In DIT-FFT, the inputs are arranged in bit reversal/normal order, and outputs are obtained in a normal order/bit reversal. The radix-2 DIT-FFT algorithm is a staged algorithm. The effective functioning of radix-2 depends on stages, butterflies, etc. Each stage has block(s), and each block has butterflies. These can be defined as follows, radix-2 algorithm consists of log₂N stages, and each stage consists of N/2^stage blocks, and each block consists of 2^stage−1 butterflies. As in signal processing (digital), most of the required arithmetic computations are additions and multiplications, radix-2 offers N/2 × log₂ N complex multiplications and N × log₂ N complex additions [9,10,11,12,13,14].

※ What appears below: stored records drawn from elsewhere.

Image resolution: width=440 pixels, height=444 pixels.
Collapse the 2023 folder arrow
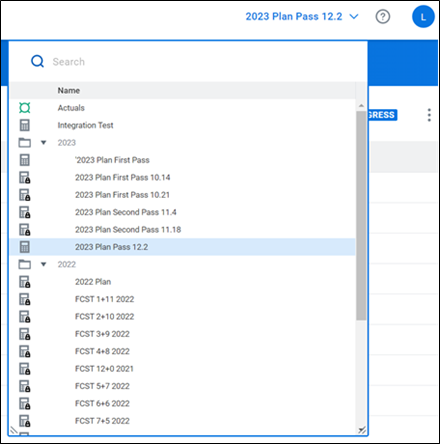(43, 143)
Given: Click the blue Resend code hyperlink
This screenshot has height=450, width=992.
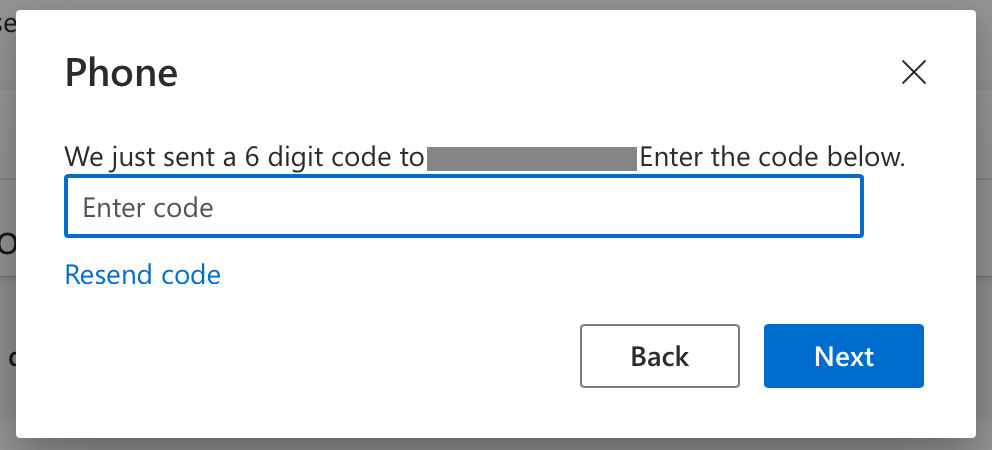Looking at the screenshot, I should (142, 275).
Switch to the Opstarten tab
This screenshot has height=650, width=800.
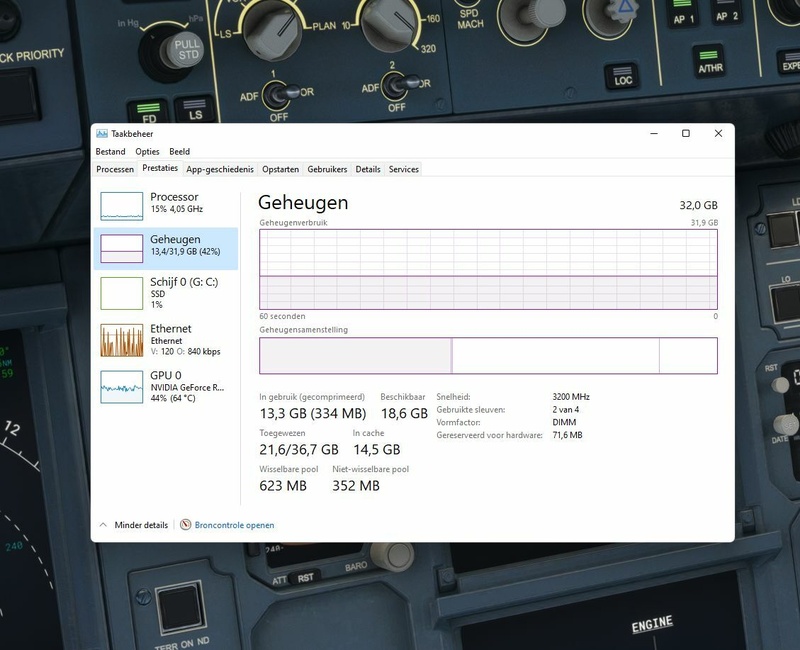pyautogui.click(x=280, y=169)
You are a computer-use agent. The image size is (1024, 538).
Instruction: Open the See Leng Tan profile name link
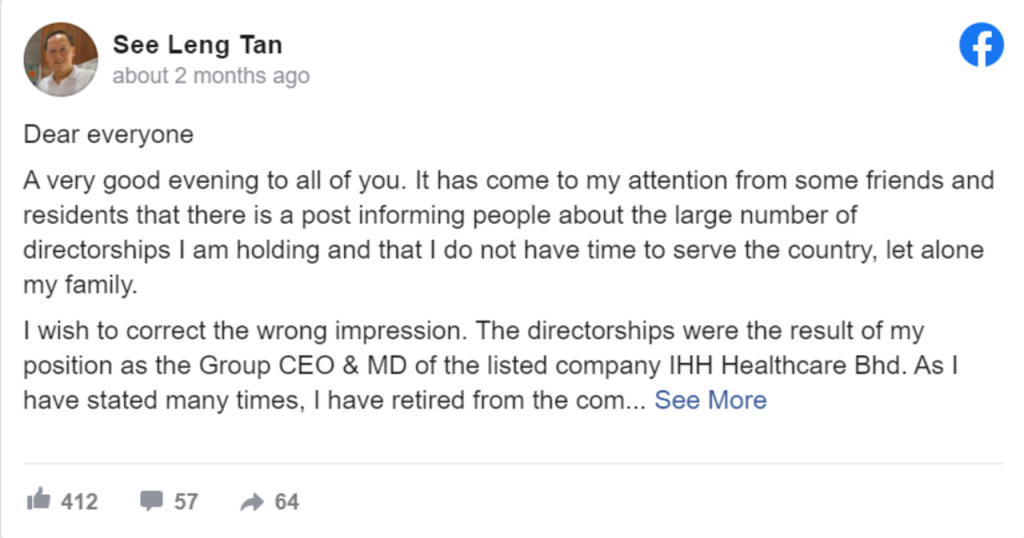(x=197, y=45)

The radix-4 is an additional fast Fourier transform algorithm (FFT) that can be obtained by moving the base from 2 to 4. The power/index diminishes in direct proportion to the size of the base. There are 50% fewer stages in radix-4 than in radix-2 since N = 4M, indicating that stages have decreased by 50%. It is explained in more detail in the later sections on how radix-4 simplifies difficult calculations [15].

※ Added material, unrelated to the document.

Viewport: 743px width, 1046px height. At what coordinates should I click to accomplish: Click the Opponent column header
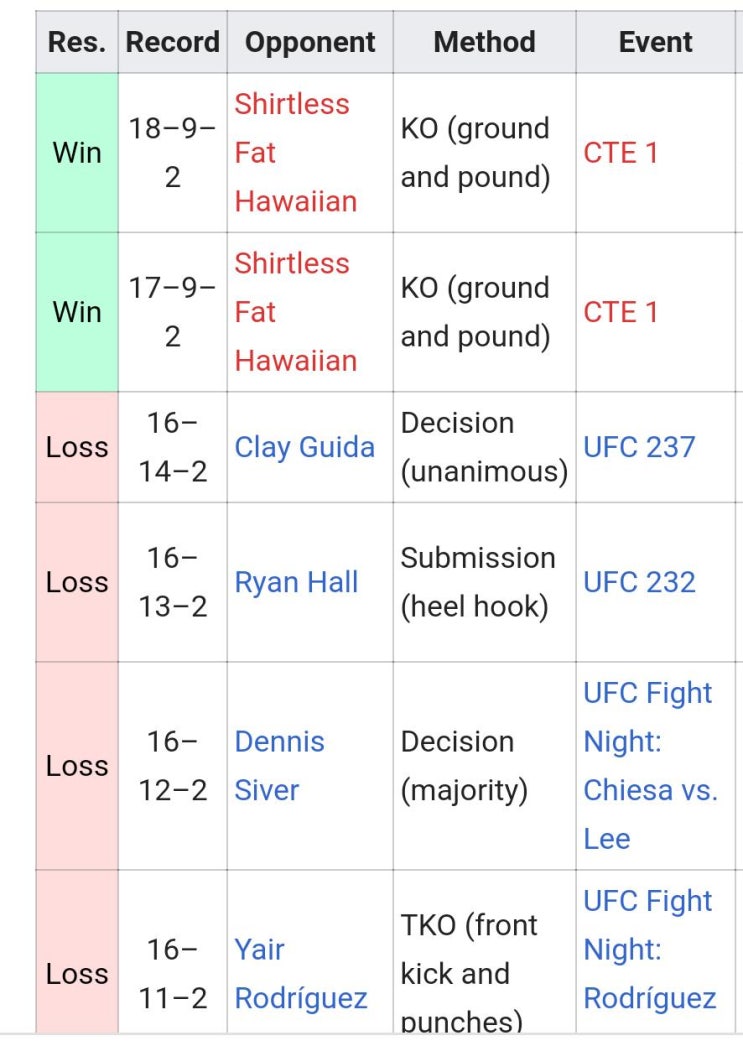(x=310, y=42)
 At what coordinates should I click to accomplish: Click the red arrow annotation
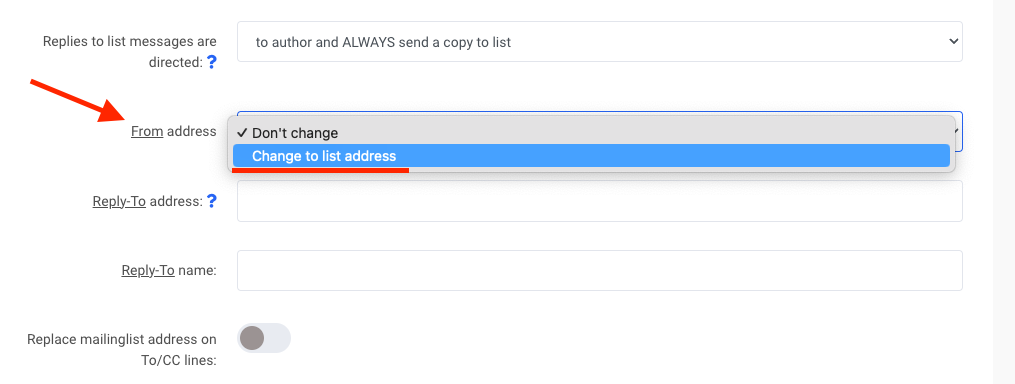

For computing sequences, the radix-4 algorithm is comparable to the radix-2 technique in terms of type and speed management. It takes place as follows: the given sequence divides into four parts based on ‘n’: The given sequence layout in radix-4 is as follows:

n = [0, 4, 8,… N − 4] results × (4n),

n = [1, 5, 9,… N − 3] results × (4n + 1),

n = [2, 6, 10,… N − 2] results × (4n + 2),

n = [3, 7, 11,… N − 1] results × (4n + 3) [16,17,18].

After the division of N-point DFT, it can be computed as the sum of the outputs of four N/4-point DFTs, and these sub-sequences are interconnected with so-called twiddle factors W^lk _N = e^−(j2l^ᴫ^k/N), l = 0, 1, 2, 3, as shown in (4).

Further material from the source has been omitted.